Modules (packages) are downloaded, patched if necessary, configured, built and installed, one by one.

For example, when one asks to build Refmac:

./cj build refmac

first its dependencies are downloaded and built (Lapack is downloaded from Netlib, CCP4 libraries from Bazaar) and finally Refmac is fetched and built. The user can skip compilation of Lapack if it is already installed.

New packages that use popular build systems like autotools, cmake or distutils can be easily added by specifying the download location and dependencies in the moduleset file.
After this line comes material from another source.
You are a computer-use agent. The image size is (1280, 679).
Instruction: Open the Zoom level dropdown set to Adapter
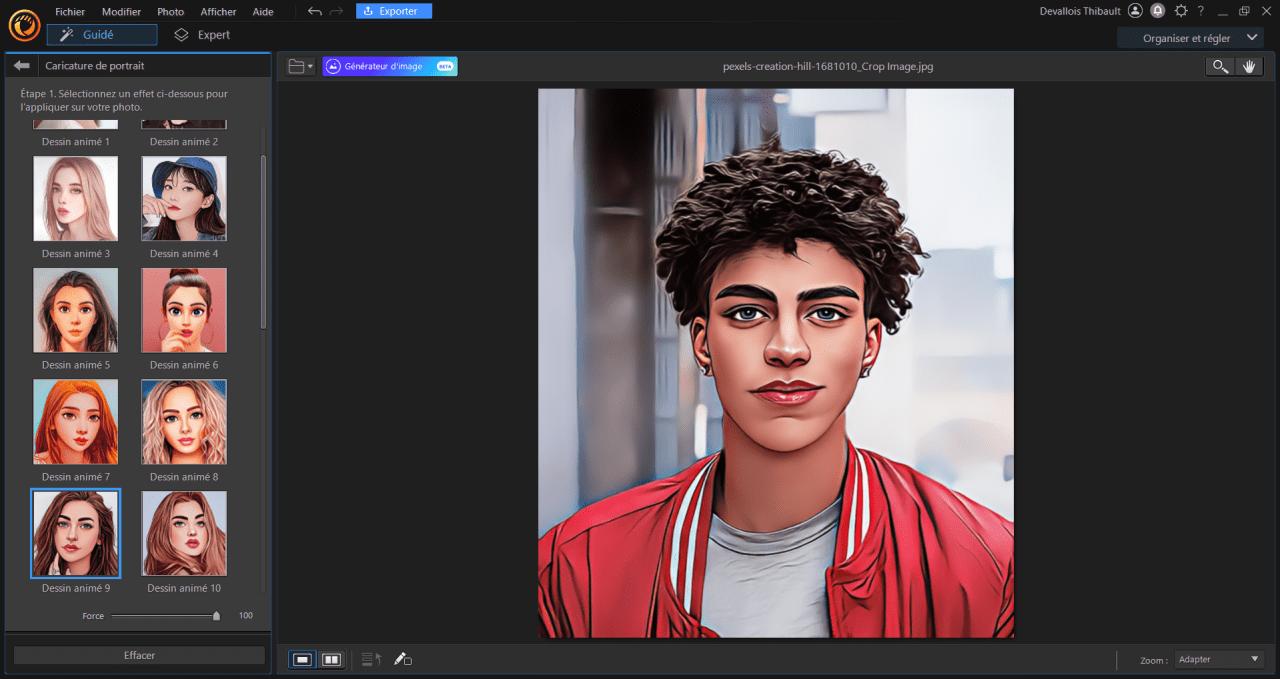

CCP4-JHBuild is intended for developers, but can also be used by users who are familiar with compiling software and want to test new features.

Starting

What prerequisites you need depend on what you want to build. To build complete CCP4 suite you need all that is needed when building from tarball (read that first).

Additionally, JLigand requires Java SDK (alternatively, put JLigand.jar into checkout/jligand).

On Windows MinGW/MSYS is recommended, see the Windows section below.

If you need to use a proxy, check if your terminal has all the corresponding environment variables set.

Get "devtools" from bzr:

bzr checkout bzr+http://oisin.rc-harwell.ac.uk/bzr/devtools/trunk devtools
cd devtools/

If you want to build stable (release) branch, which is used for official release and updates, use bzr+http://oisin.rc-harwell.ac.uk/bzr/series-65/devtools/ instead.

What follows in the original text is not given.